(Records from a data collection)
######
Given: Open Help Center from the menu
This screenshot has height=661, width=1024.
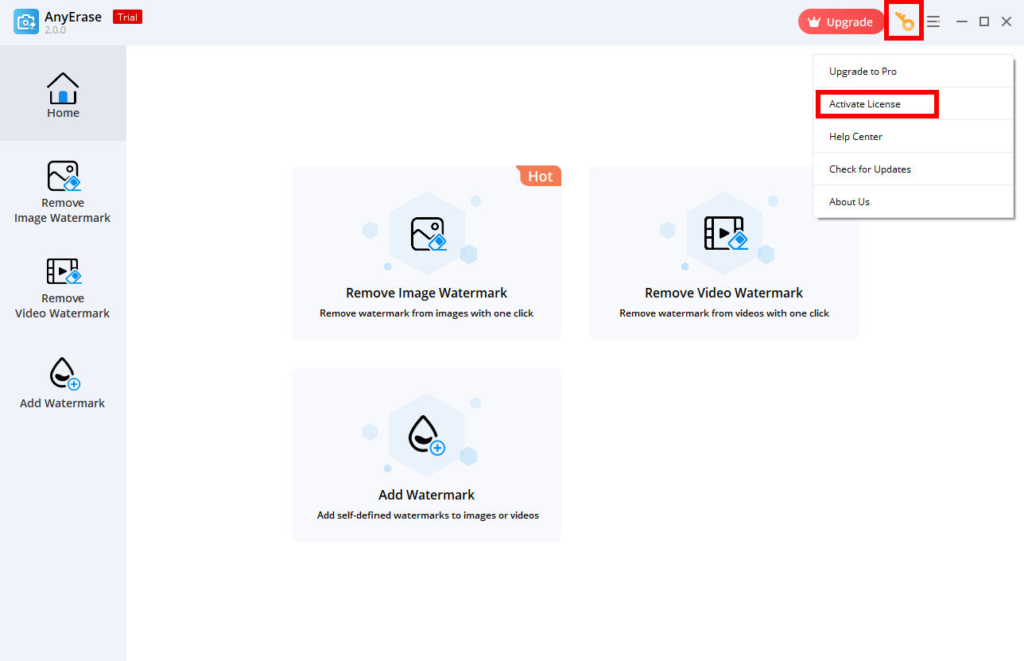Looking at the screenshot, I should pos(854,136).
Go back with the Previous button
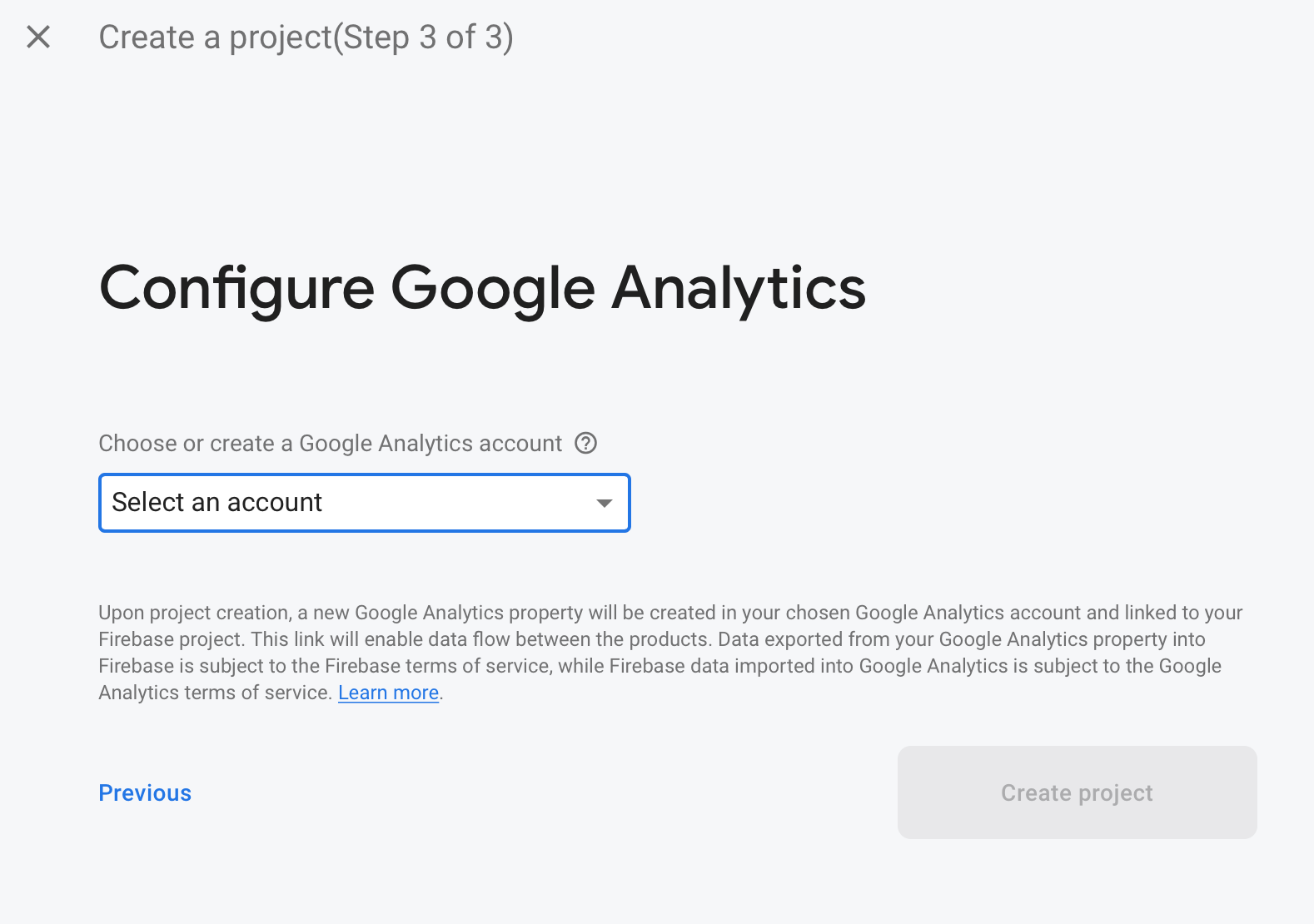The width and height of the screenshot is (1314, 924). tap(145, 792)
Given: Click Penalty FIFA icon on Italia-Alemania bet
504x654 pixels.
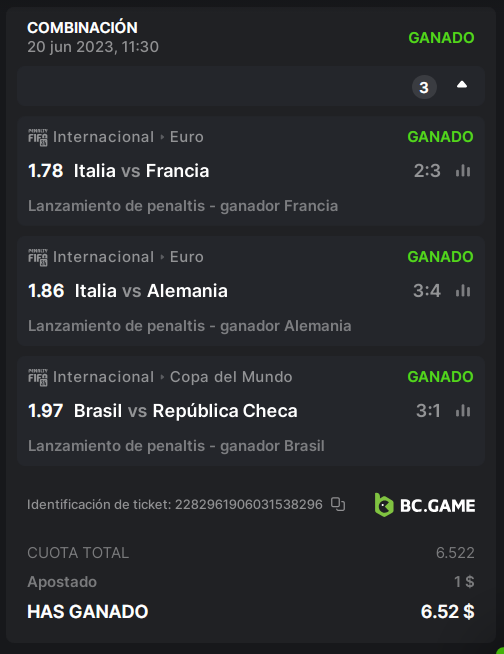Looking at the screenshot, I should 38,257.
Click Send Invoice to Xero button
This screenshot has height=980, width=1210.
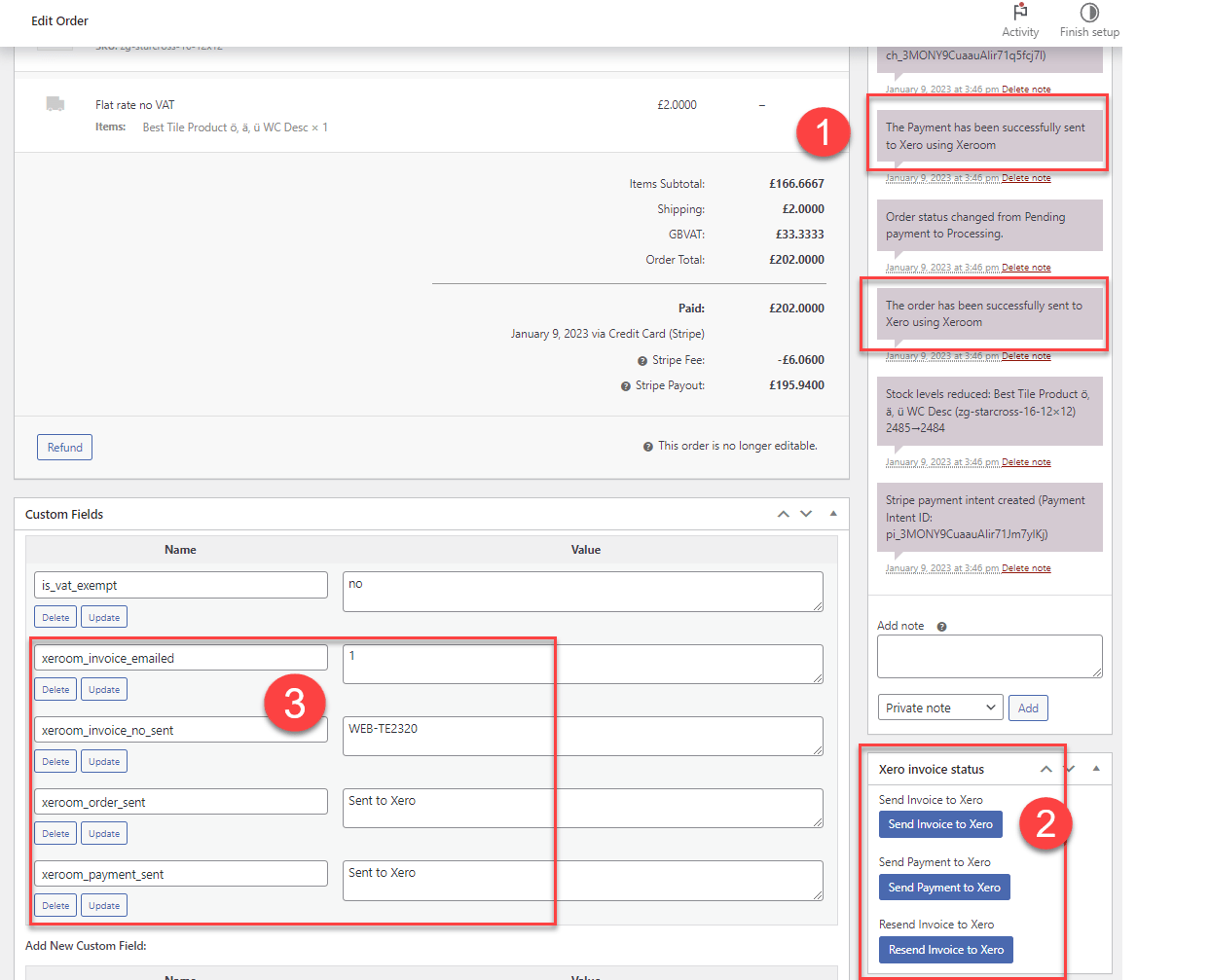tap(939, 824)
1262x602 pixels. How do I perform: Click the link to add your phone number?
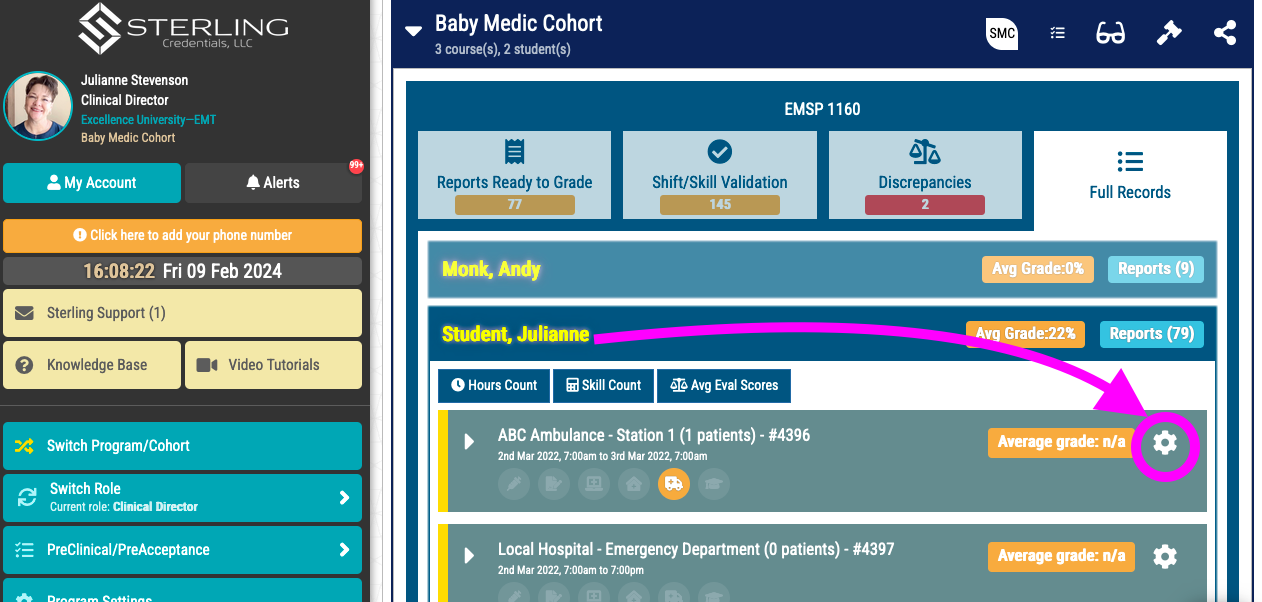tap(182, 236)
######
### [What needs to be done]
Begin the copy at the line containing "Click Send Invoice to Xero button" and end it at the last line of the records; transcribe exactly and exclude pictures.

### [Output for this exercise]
Click Send Invoice to Xero button
This screenshot has height=980, width=1210.
tap(939, 824)
1262x602 pixels. How do I perform: Click the link to add your phone number?
tap(182, 236)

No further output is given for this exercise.